Mykola TasinkevychCo-Principal Investigator

Active colloids, superhydrophobic and slippage properties of nanotextured surfaces, liquid crystal-colloid composites, capillary interaction-driven colloidal self-assembly at curved fluid interfaces, effects of topologically nontrivial confinements on the structure of liquid crystals and topological defects

Affiliations

Centre for Theoretical and Computational Physics, Faculty of Sciences, The University of Lisbon, Portugal
Department of Physics and Mathematics, Nottingham Trent University (NTU), United Kingdom

E-mail

mykola.tasinkevych_at_ntu.ac.uk

Bio

Dr. Mykola Tasinkevych is an expert in computational soft condensed matter including theory of liquid crystal colloids, topological defects and solitonic excitations in liquid crystals. He holds MSc (Physics) and PhD (Chemistry) degrees from The University of Lviv (Ukraine) and The Institute of Physical Chemistry (Poland), respectively.

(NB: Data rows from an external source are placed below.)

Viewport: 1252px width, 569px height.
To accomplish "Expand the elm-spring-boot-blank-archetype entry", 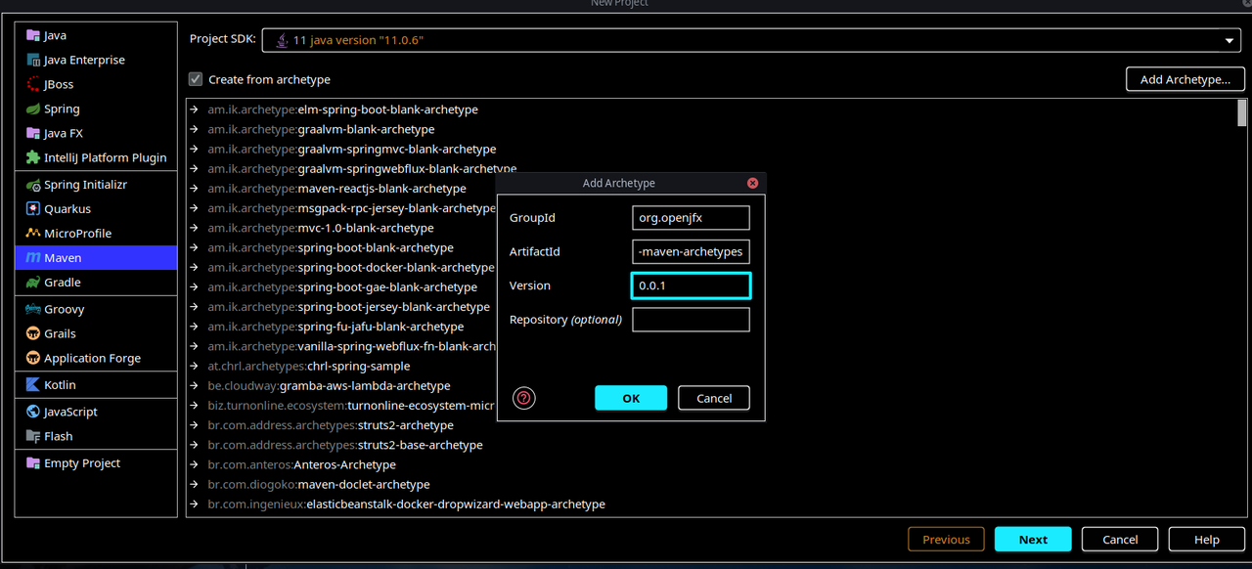I will [195, 109].
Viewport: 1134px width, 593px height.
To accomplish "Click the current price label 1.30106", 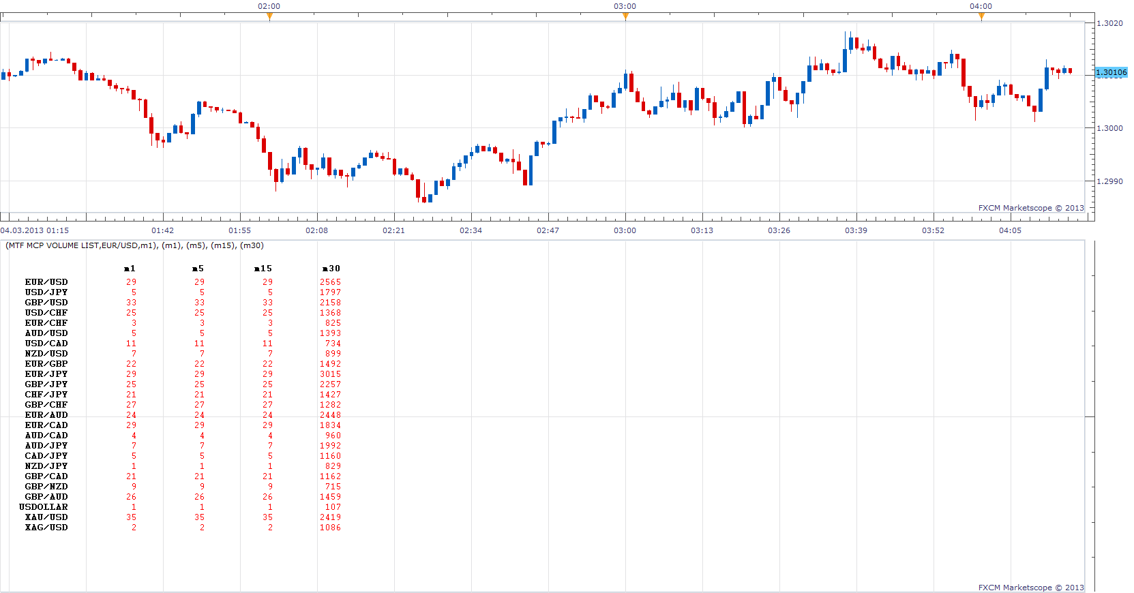I will click(x=1111, y=72).
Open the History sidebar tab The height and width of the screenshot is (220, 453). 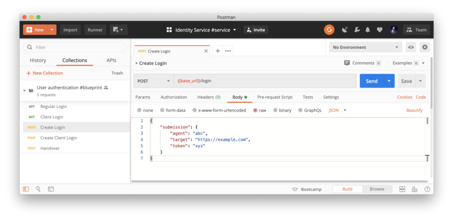pyautogui.click(x=38, y=60)
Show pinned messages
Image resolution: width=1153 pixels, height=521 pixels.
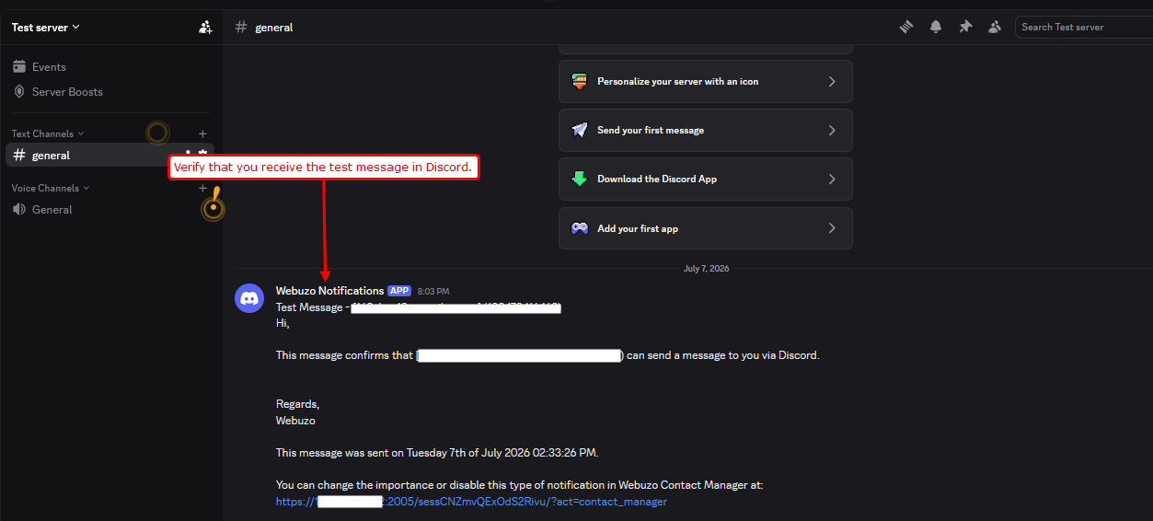pos(965,27)
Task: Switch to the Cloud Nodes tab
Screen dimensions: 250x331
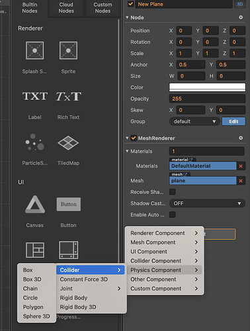Action: pyautogui.click(x=66, y=8)
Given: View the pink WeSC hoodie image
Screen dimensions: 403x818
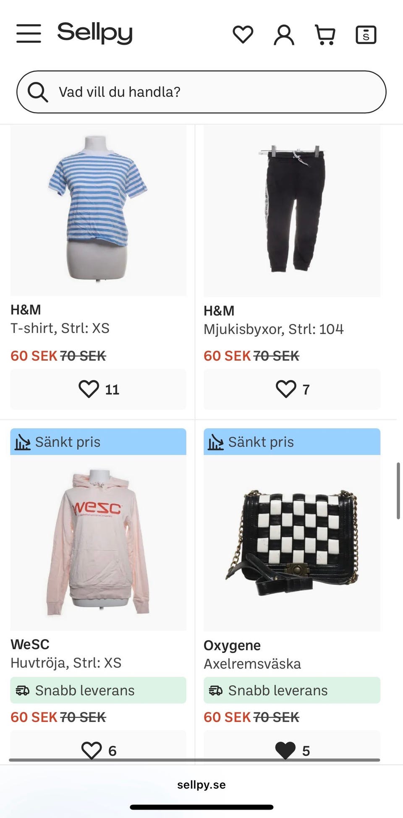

His track record includes having been a Principal Investigator (PI) of 6 externally funded projects, raising a total of $1.3M; co-organising 7 international workshops (with ca. 70 participants in each), 3 of which were fully funded by dedicated grants, in a total of $190K. He has published 74 papers in high-impact journals, including Nature Materials, Nature Communications, PNAS, Physical Review Letters and others. During his work as a senior scientist at the Max Planck Institute (MPI) for Metals Research in Stuttgart, he coordinated in 2011-2015 a European Union-funded international network of 4 groups (USA, Germany, Portugal, and Ukraine) to study complex liquids at structured surfaces (grant number PIRSES-GA-2010-269181). From this collaboration, the first in situ x-ray diffraction study of the collapse of the superhydrophobic state in arrays of nano-sized geometrical features was published (Phys. Rev. Lett. 112, 216101 (2014), with 139 citations). In 2013-2015, Tasinkevych led at the MPI a German Research Foundation-funded project (grant number TA 959/1-1), resulting in the first experimental implementation of the robust guidance of chemical self-propellers along arbitrary paths via minimal surface modifications (Nat. Commun. 7, 10598 (2016), with 338 citations). Before joining NTU as a senior lecturer in September 2021, Tasinkevych held a Principal Investigator position at the University of Lisbon. The position was secured in a highly competitive (15% success rate, with 1406 candidates) international call of the Portuguese Fundação para a Ciência e a Tecnologia, grant IF/00322/2015. In 2020 he has secured, a major FCT grant (PTDC/FIS-MAC/5689/2020) on Active Skyrmions in Liquid Crystal-Colloid Composite Media. Tasinkevych continues to coordinate this project until the end of 2023.